◆ TASK PROMPT ◆
Print the listing below line for line, with no changes.

◆ EXERCISE MATERIALS ◆
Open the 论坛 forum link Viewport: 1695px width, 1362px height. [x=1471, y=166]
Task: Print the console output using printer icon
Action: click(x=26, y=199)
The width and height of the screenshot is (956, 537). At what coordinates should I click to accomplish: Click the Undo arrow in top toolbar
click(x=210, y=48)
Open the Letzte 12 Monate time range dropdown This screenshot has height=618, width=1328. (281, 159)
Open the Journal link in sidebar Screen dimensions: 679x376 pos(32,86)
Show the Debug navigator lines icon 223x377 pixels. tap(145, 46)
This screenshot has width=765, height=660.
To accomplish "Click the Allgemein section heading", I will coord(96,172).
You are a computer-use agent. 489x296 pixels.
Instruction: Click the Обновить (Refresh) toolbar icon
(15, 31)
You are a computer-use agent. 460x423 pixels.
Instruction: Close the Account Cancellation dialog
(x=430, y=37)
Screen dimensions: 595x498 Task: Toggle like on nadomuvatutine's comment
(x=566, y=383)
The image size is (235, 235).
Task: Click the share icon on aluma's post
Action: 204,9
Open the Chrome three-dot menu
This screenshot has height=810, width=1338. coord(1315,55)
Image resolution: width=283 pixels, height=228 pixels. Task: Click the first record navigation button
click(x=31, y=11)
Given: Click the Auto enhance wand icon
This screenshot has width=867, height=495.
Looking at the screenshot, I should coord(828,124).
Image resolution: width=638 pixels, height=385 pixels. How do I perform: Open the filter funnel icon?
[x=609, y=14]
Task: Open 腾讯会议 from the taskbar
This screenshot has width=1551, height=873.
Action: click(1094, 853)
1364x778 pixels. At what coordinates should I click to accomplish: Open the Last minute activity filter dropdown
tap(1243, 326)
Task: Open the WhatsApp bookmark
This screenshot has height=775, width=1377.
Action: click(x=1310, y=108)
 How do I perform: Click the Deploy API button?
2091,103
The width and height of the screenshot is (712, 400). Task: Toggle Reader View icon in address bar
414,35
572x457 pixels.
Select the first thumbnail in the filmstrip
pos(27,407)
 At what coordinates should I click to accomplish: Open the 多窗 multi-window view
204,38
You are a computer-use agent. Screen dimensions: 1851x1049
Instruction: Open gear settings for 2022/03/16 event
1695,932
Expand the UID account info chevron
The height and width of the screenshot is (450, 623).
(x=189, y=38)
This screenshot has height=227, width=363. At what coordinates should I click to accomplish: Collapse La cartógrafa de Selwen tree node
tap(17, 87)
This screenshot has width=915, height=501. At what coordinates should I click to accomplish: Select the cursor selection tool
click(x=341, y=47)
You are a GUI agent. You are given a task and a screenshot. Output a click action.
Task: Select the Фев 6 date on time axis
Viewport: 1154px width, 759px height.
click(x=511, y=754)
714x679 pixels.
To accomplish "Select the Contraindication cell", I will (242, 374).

◆ COMPLETE RESPONSE ◆
Open the 论坛 forum link Viewport: 1695px width, 1362px height. [x=1471, y=166]
Task: Print the console output using printer icon
Action: click(x=26, y=199)
The width and height of the screenshot is (956, 537). At what coordinates should I click to accomplish: Click the Undo arrow in top toolbar
click(x=210, y=48)
Open the Letzte 12 Monate time range dropdown This screenshot has height=618, width=1328. (281, 159)
Open the Journal link in sidebar Screen dimensions: 679x376 pos(32,86)
Show the Debug navigator lines icon 223x377 pixels. tap(145, 46)
This screenshot has width=765, height=660.
To accomplish "Click the Allgemein section heading", I will coord(96,172).
You are a computer-use agent. 489x296 pixels.
Instruction: Click the Обновить (Refresh) toolbar icon
(15, 31)
You are a computer-use agent. 460x423 pixels.
Instruction: Close the Account Cancellation dialog
(x=430, y=37)
Screen dimensions: 595x498 Task: Toggle like on nadomuvatutine's comment
(x=566, y=383)
The image size is (235, 235).
Task: Click the share icon on aluma's post
Action: 204,9
Open the Chrome three-dot menu
This screenshot has height=810, width=1338. coord(1315,55)
Image resolution: width=283 pixels, height=228 pixels. Task: Click the first record navigation button
click(x=31, y=11)
Given: Click the Auto enhance wand icon
This screenshot has width=867, height=495.
Looking at the screenshot, I should coord(828,124).
Image resolution: width=638 pixels, height=385 pixels. How do I perform: Open the filter funnel icon?
[x=609, y=14]
Task: Open 腾讯会议 from the taskbar
This screenshot has width=1551, height=873.
Action: click(1094, 853)
1364x778 pixels. At what coordinates should I click to accomplish: Open the Last minute activity filter dropdown
tap(1243, 326)
Task: Open the WhatsApp bookmark
This screenshot has height=775, width=1377.
Action: click(x=1310, y=108)
 How do I perform: Click the Deploy API button?
2091,103
The width and height of the screenshot is (712, 400). Task: Toggle Reader View icon in address bar
414,35
572x457 pixels.
Select the first thumbnail in the filmstrip
pos(27,407)
 At what coordinates should I click to accomplish: Open the 多窗 multi-window view
204,38
You are a computer-use agent. Screen dimensions: 1851x1049
Instruction: Open gear settings for 2022/03/16 event
1695,932
Expand the UID account info chevron
The height and width of the screenshot is (450, 623).
(x=189, y=38)
This screenshot has height=227, width=363. At what coordinates should I click to accomplish: Collapse La cartógrafa de Selwen tree node
tap(17, 87)
This screenshot has width=915, height=501. At what coordinates should I click to accomplish: Select the cursor selection tool
click(x=341, y=47)
You are a GUI agent. You are given a task and a screenshot. Output a click action.
Task: Select the Фев 6 date on time axis
Viewport: 1154px width, 759px height.
click(x=511, y=754)
714x679 pixels.
To accomplish "Select the Contraindication cell", I will (242, 374).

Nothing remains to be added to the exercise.